Quote Originally Posted by arsheesh View Post
The river system looks incredibly realistic; I don't think I've ever seen a map in this style that has made such extensive use of rivers, but the overall effect is quite impressive!

Cheers,
-Arsheesh
In this regard I have to admit that I kind of cheated. This IS a realistic river system... the area of the confluence of Moselle and Rhine. I wanted to have a map where I could try out methods of drawing and styles, without having to worry about the geographic layout. I used several maps of the Archbishopric Trier from the 16th and 17th century as basis, and these indeed had this complex river system.
In my map, it comes as close to the originals as manual copying can get.

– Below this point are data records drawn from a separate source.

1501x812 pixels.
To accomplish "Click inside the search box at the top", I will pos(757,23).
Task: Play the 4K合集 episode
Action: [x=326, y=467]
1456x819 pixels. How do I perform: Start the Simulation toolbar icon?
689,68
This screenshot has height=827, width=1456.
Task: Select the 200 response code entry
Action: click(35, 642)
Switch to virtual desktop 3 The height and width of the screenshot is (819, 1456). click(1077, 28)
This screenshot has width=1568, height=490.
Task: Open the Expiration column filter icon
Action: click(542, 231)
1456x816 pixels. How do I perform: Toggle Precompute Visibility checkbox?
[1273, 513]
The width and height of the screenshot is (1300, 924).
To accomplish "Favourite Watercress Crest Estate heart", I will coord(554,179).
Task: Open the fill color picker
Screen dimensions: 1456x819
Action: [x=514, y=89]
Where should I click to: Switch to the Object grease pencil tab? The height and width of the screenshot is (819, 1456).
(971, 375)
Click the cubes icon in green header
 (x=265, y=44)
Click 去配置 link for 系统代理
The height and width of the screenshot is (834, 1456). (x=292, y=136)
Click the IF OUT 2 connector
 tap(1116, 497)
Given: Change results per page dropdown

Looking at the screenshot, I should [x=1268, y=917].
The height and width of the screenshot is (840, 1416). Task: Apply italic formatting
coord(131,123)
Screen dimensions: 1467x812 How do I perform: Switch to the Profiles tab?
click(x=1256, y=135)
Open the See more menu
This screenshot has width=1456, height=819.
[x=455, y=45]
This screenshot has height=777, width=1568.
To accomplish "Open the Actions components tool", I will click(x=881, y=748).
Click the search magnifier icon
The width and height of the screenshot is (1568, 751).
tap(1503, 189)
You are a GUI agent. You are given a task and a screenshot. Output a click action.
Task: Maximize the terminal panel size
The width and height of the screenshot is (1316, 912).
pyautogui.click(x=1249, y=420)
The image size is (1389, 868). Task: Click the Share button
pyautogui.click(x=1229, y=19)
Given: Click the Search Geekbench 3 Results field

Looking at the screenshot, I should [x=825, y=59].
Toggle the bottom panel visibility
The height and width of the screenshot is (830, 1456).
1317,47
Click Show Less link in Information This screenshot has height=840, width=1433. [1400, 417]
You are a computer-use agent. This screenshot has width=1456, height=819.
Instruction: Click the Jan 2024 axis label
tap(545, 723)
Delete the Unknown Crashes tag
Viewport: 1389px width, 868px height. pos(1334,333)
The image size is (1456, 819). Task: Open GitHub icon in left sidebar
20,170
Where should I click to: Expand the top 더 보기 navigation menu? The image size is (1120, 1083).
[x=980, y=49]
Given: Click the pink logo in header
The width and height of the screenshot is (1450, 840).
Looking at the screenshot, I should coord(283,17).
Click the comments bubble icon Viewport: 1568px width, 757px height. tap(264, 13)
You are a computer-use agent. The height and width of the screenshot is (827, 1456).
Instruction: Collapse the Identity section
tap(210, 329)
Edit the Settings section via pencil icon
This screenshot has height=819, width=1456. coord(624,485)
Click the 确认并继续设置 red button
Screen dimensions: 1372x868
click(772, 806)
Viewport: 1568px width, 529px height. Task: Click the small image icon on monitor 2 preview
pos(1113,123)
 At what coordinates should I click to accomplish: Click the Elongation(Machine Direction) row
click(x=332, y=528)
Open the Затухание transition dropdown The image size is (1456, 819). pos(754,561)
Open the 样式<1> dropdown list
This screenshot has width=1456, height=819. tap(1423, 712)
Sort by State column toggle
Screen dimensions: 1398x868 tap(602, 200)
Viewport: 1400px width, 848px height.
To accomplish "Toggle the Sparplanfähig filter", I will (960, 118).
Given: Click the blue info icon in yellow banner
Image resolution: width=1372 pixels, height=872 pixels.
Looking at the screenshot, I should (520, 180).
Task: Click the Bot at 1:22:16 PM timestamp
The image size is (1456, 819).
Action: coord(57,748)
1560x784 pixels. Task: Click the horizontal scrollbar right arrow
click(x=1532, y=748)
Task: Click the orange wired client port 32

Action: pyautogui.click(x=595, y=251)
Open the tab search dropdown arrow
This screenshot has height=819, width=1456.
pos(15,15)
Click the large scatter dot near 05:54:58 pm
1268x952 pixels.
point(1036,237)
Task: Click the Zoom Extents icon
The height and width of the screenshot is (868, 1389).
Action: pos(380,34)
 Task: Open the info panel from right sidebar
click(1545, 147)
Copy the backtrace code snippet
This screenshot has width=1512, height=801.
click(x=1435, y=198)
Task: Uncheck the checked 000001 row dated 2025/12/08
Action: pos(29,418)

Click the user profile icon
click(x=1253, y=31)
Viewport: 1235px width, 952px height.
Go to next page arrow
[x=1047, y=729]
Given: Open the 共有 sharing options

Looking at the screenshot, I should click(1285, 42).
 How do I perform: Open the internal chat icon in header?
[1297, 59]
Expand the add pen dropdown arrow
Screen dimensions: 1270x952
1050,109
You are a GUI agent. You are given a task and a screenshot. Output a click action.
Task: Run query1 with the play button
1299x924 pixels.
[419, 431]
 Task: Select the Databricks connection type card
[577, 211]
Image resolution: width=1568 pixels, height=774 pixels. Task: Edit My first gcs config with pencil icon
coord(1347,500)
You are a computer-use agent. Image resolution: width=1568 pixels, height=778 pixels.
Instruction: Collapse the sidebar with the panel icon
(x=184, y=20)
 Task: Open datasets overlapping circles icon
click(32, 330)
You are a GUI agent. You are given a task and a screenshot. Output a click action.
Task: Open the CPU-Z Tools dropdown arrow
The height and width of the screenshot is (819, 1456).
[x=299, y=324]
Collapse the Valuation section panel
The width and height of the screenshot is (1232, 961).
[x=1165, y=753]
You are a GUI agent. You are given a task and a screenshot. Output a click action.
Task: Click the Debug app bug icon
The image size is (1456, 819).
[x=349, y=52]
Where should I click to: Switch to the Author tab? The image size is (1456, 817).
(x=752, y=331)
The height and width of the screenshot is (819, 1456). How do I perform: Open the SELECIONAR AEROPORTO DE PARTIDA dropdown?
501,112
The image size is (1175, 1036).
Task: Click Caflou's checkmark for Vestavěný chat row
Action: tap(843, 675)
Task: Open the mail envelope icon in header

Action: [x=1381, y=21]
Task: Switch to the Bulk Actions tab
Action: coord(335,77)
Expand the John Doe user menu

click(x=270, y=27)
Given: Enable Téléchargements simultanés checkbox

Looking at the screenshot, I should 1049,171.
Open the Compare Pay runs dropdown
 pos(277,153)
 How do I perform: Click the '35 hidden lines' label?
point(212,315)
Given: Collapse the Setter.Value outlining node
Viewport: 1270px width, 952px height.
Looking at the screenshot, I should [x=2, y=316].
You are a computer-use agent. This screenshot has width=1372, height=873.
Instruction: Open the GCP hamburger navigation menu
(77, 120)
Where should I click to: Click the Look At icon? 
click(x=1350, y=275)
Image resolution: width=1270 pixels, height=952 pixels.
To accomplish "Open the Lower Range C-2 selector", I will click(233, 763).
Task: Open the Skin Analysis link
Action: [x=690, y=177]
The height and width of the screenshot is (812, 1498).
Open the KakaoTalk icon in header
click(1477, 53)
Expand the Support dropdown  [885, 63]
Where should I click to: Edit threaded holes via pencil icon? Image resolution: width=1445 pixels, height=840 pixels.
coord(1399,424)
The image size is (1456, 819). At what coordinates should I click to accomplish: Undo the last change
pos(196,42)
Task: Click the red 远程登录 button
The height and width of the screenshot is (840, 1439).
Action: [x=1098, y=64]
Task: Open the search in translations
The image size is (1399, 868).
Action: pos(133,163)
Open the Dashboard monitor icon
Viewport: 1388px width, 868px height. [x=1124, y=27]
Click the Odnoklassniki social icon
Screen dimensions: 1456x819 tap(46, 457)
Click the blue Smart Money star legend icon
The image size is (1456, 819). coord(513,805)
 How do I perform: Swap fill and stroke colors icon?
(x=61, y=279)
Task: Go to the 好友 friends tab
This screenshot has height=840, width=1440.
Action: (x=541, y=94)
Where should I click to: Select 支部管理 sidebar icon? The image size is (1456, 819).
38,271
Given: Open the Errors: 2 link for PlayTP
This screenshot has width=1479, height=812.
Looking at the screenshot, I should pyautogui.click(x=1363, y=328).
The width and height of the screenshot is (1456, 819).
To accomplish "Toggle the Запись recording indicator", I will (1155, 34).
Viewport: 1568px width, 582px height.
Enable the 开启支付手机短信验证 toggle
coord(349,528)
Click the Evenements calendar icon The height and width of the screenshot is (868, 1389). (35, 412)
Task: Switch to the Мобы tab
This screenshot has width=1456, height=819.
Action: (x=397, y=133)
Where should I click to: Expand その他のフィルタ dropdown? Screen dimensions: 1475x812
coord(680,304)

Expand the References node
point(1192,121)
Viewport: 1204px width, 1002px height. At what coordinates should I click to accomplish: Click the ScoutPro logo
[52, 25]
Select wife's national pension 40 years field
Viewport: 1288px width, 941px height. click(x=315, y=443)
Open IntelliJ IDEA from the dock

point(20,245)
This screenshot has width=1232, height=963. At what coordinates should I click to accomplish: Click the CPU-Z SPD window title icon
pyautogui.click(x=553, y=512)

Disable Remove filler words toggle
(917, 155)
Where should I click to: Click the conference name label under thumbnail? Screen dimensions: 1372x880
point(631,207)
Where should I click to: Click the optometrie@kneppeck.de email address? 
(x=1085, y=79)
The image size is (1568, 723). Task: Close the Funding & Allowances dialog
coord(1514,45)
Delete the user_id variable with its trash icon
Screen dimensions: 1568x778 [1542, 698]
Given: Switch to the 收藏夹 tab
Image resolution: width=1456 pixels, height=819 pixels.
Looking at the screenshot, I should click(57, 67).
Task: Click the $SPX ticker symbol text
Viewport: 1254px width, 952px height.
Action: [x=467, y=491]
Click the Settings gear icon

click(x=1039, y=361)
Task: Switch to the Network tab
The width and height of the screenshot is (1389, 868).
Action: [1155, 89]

I admit that I shamelessly copied styles from a huge number of different sources - mostly from the excellent Blaeu maps... but that was my main intent with this map: to find out how to do this particular style. I said here before... I am more of a technician than an artist.

With many of the maps presented here in this forum - after the wide-eyed wonder at their sheer beauty - I sit back and consider: how was that done? And, more important, how would that be done when it wasn't done on a computer?
Many styles are taken from real world art... even made in real world and only finished on the computer. Pencil and ink and paints. But each of these maps would be an unique piece of art. Maps like yours, arsheesh, would take ages for a painter to produce... and if you needed a copy, you would have to do all of it again.

I did that before. When I started to draw the maps for my fictional world - pen and paper - I copied them by hand, each time I needed a new historical version. I still own about twenty of these old DIN A3 maps, and I tried to adopt them on my PC exactly so that I didn't have to do it again... and again... and again.

Printing and the techniques developed for printing solved that problem for the olden cartographers. Yet in order for a virtual map to look engraved, I found that I had to use the same techniques that were used in the originals. You can not copy, clone or brush with an engraving tool. Each line, each element has to be drawn by hand.

This I tried to do, and to find some good algorithmical approximations where I was to lazy for that. In the Elmsriggen map, I used paths to get the smooth shape for the cartouche. I used a jittered stroke for the boxed borders. I created a fill pattern for the border's ornamentation. (Some tweaking here still to be done.)

All in all, I think I got the style quite well.